RECORDS PROVIDED:
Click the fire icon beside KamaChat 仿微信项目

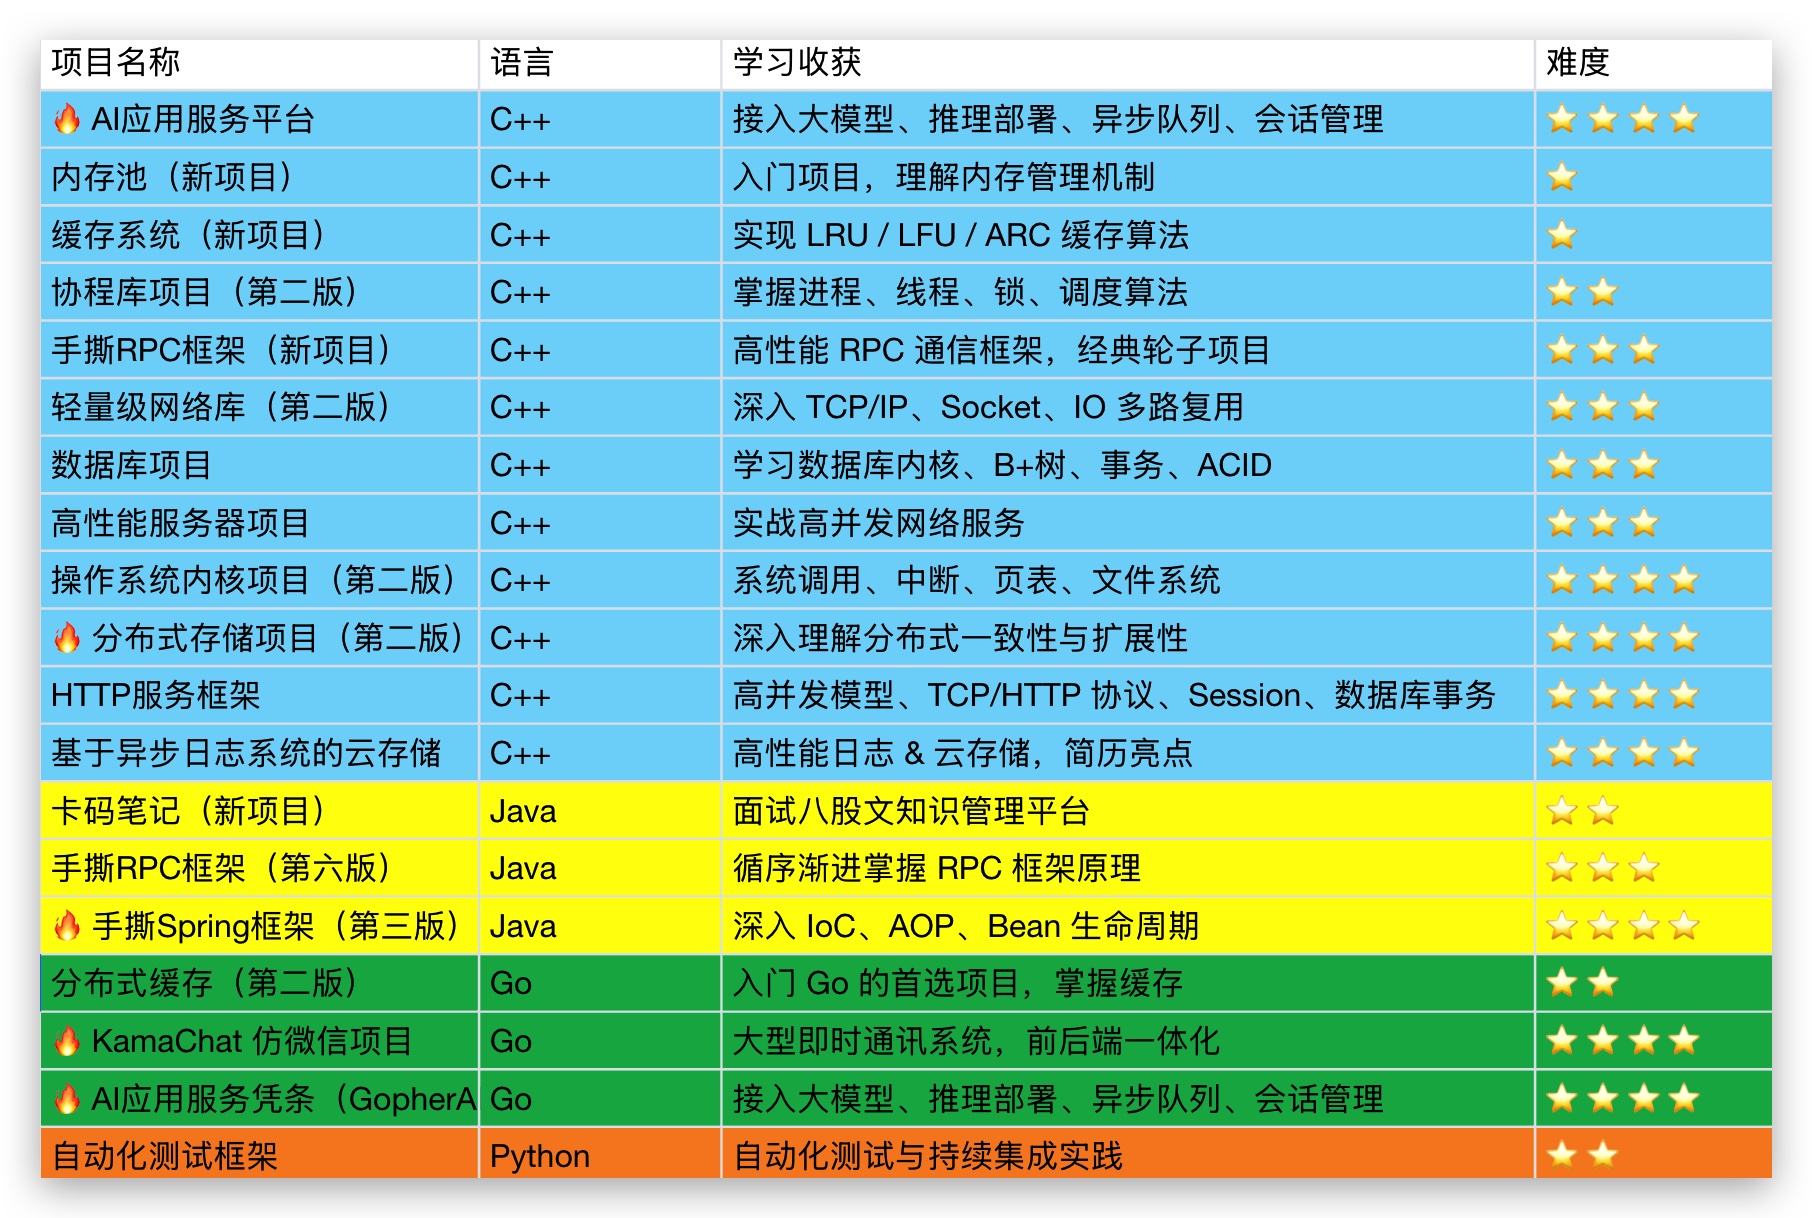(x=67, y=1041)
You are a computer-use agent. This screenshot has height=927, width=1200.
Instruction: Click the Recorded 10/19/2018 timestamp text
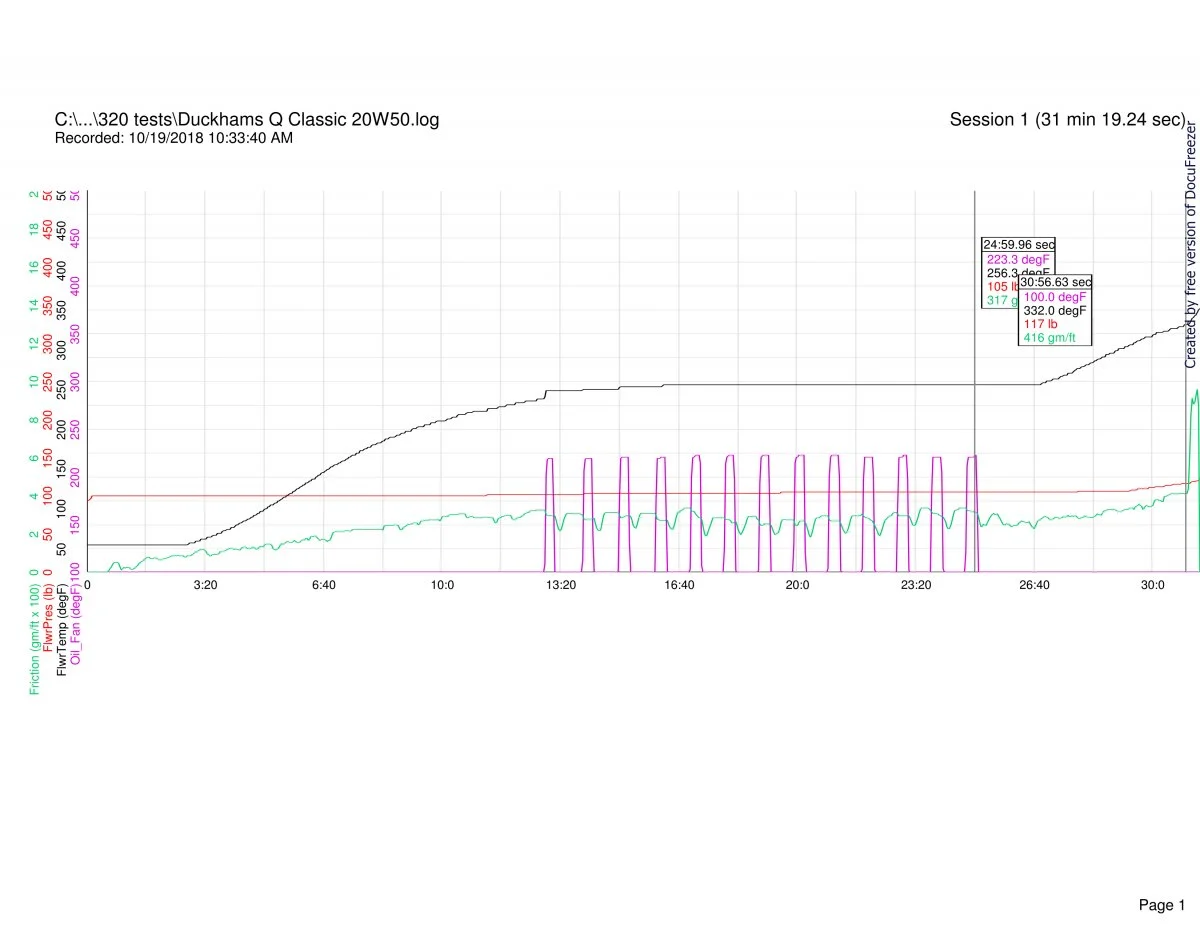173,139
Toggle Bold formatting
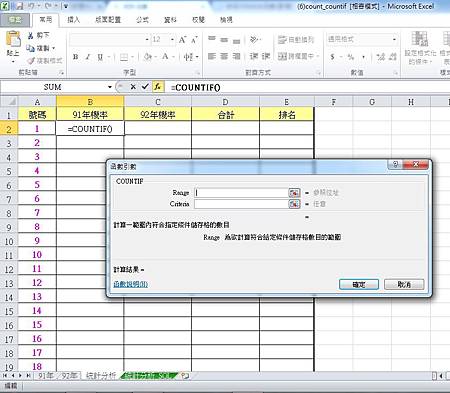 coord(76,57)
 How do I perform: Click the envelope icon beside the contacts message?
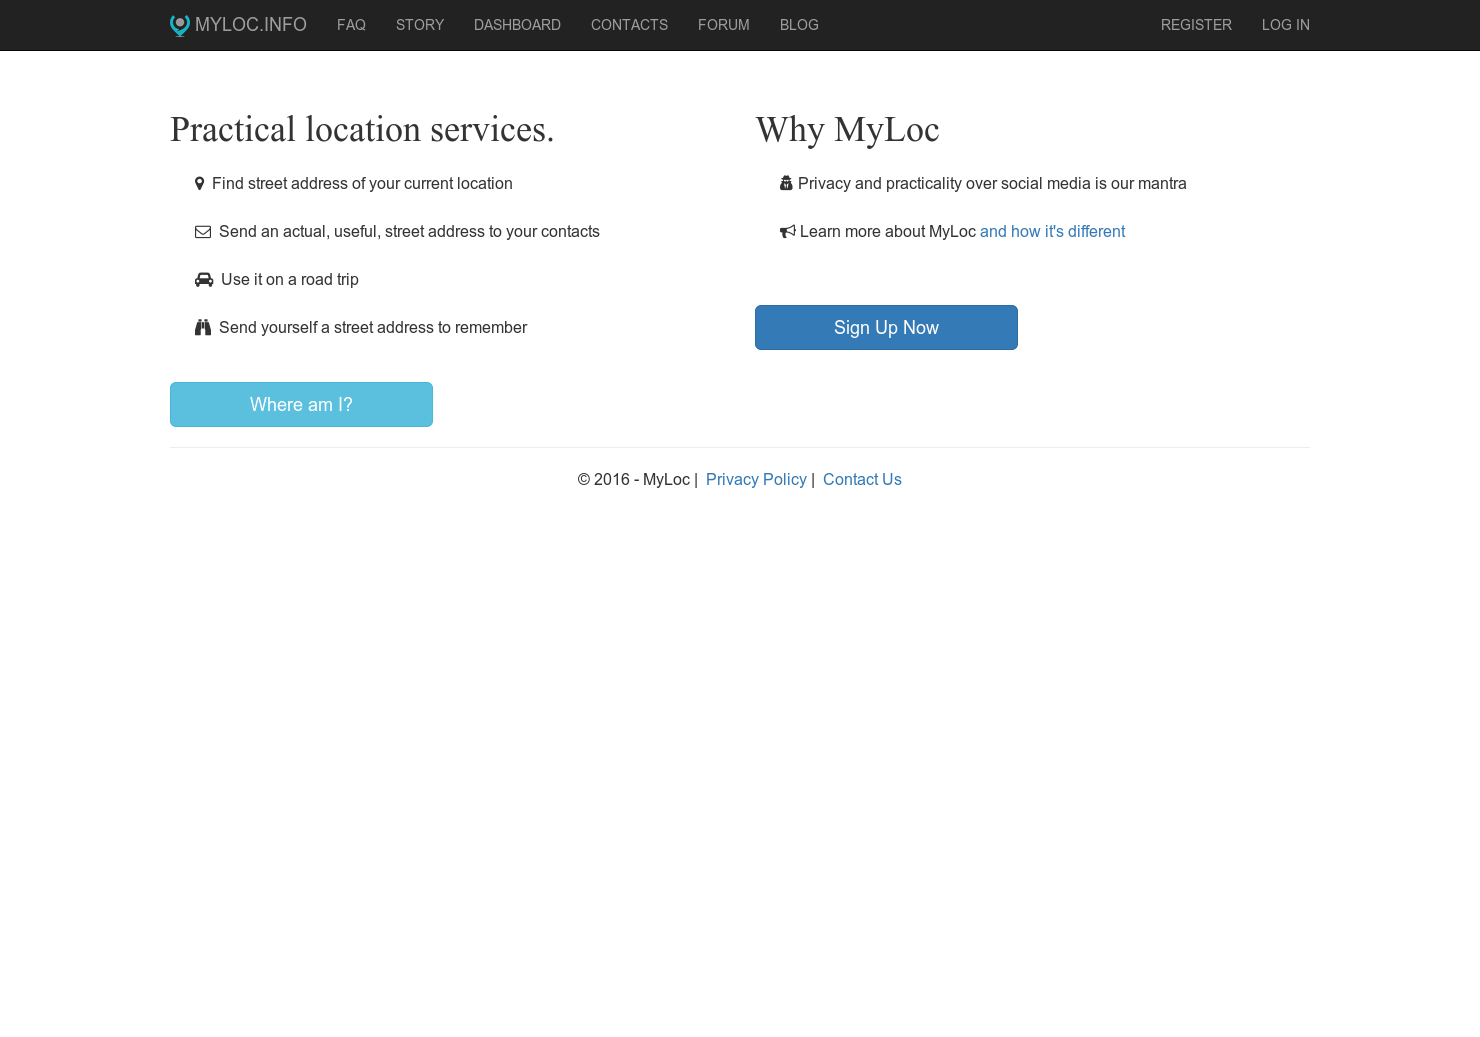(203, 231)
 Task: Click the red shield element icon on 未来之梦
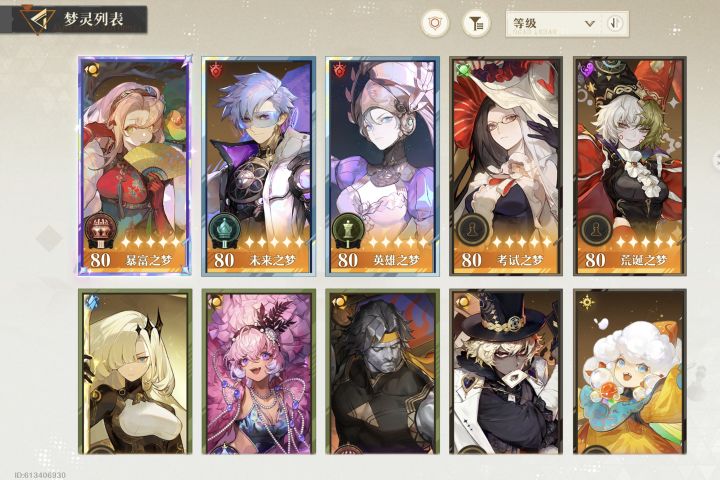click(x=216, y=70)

WHAT TO WORK ON:
Please reproduce verbatim the lines from the line with "How do I perform: Click" through the final line of the listing, inclusive of both ends. Omit all pictures.

SOLUTION TO THIS TASK:
 How do I perform: Click the envelope icon beside the contacts message?
(203, 231)
 Task: Click the red shield element icon on 未来之梦
click(x=216, y=70)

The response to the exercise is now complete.